Análise política
Capitão América contra os ministros do STF
Os juízes brasileiros tentaram durante anos, desde 2019, e enfim conseguiram: se tornaram os vilões de um filme da Marvel

Os ministros do Supremo Tribunal Federal (STF) tentaram durante anos, desde 2019, e enfim conseguiram: se tornaram os vilões de um filme do Capitão América.
De um lado, o discurso da liberdade de expressão — é saudável desconfiar dele, mas o discurso é esse —; do outro, os censores.
O bilionário Elon Musk deu sinais nos últimos dias de que sua batalha pela liberdade de expressão não é lá muito virtuosa, ao titubear sobre as notas da comunidade do X após mentir junto com Donald Trump sobre o presidente ucraniano Volodymyr Zelensky, mas o fato é que ele está do lado certo na história das redes sociais — e errado na questão da Ucrânia.
O CEO da Tesla voltou a se manifestar, na semana passada, sobre Alexandre de Moraes após passar meses sem falar publicamente sobre o ministro do STF, mais precisamente desde a época em que o X foi desbloqueado no Brasil, após pagar multas milionárias por descumprir ordens do Supremo.
Os vingadores
Musk retornou ao tema cheio de aliados.
O fundador da Amazon, Jeff Bezos, e o fundador do Facebook, Mark Zuckerberg, também se abraçaram ao governo Trump, na expectativa de que suas empresas sejam defendidas no exterior em batalhas judiciais, a maioria delas sobre regulação das redes sociais.

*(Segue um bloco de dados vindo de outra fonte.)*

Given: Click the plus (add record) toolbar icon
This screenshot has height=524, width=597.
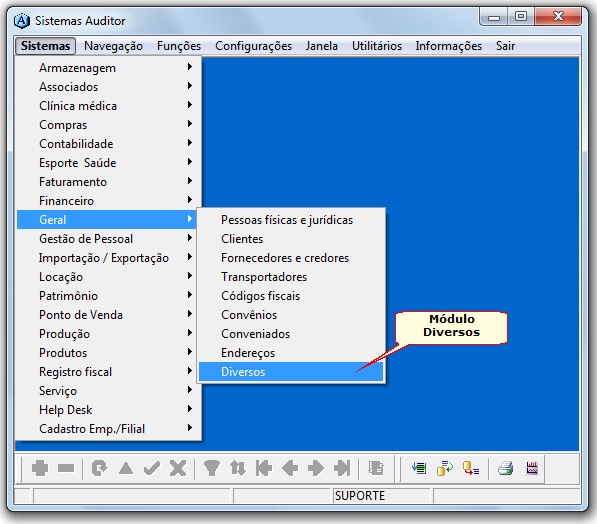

O governo Trump deu um primeiro passo mais claro no conflito, ao dizer por meio de uma agência do Departamento de Estado
que o respeito à soberania é uma via de mão dupla com todos os parceiros dos EUA, incluindo o Brasil.
Bloquear o acesso à informação e impor multas a empresas sediadas nos EUA por se recusarem a censurar indivíduos que lá vivem é incompatível com os valores democráticos,
incluindo a liberdade de expressão, completa a mensagem, distribuída também pela Embaixada americana no Brasil.
Carolina
Além disso, o Comitê Judiciário da Câmara dos Representantes dos Estados Unidos aprovou um projeto de lei que pode impedir Moraes de entrar no país.
Denominada como
No Censors on our Shores Act (Sem Censura em Nossas Costas),
a medida pretende proibir a entrada em território americano de autoridades estrangeiras que
violem os direitos dos americanos garantidos pela Primeira Emenda.
O ministro Flávio Dino, que costumava brincar de Vingadores quando fazia parte (formalmente) do governo Lula, saiu em defesa do colega, dizendo que Moraes pode visitar Carolina, no Maranhão, insinuando que ele não precisaria passar pelos estados americanos da Carolina do Norte ou do Sul para ter boas férias.
Moraes também se defendeu.
Falou em coragem e acabou se enrolando ao distorcer os motivos que levaram à criação da Organização das Nações Unidas (ONU).
Itamaraty
Para piorar, o governo Lula resolveu entrar na história e divulgou uma nota passando um belo de um recibo.
A nota diz que
o governo brasileiro rejeita, com firmeza, qualquer tentativa de politizar decisões judiciais
e ressalta a importância do respeito ao princípio republicano da independência dos poderes, contemplado na Constituição Federal brasileira de 1988.
Mas diz também que
a liberdade de expressão, direito fundamental consagrado no sistema jurídico brasileiro,
deve ser exercida, no Brasil, em consonância com os demais preceitos legais vigentes, sobretudo os de natureza criminal
e que o Estado brasileiro e suas instituições republicanas foram alvo de uma orquestração antidemocrática baseada na desinformação em massa,
divulgada em mídias sociais.
Vilões
Pelo tom, a nota não parece exatamente ter respeitado o “princípio republicano da independência dos poderes“, porque o governo Lula simplesmente reproduziu o discurso de Moraes — que, aliás, teria participado da redação da nota.
O ministro do STF não faz parte do governo Lula (formalmente).
É difícil dizer que há mocinhos nesse tipo de disputa política.
Não se pode ignorar que o governo Trump tem aliados sob investigação do STF, e que o grupo de Jair Bolsonaro não está na mira da Justiça brasileira apenas por alegadamente abusar da liberdade de expressão, mas por tramar um golpe de Estado.
Mas quem levou o assunto para o rumo da censura foi o próprio STF, e antes mesmo de Bolsonaro e seus aliados iniciarem
uma orquestração antidemocrática baseada na desinformação em massa, divulgada em mídias sociais, para usar a descrição do Itamaraty.
A liberdade de expressão é a grande vítima colateral da tentativa do STF de se defender dos críticos, e é muito mais difícil interpretar o papel de mocinho quando se está do lado errado.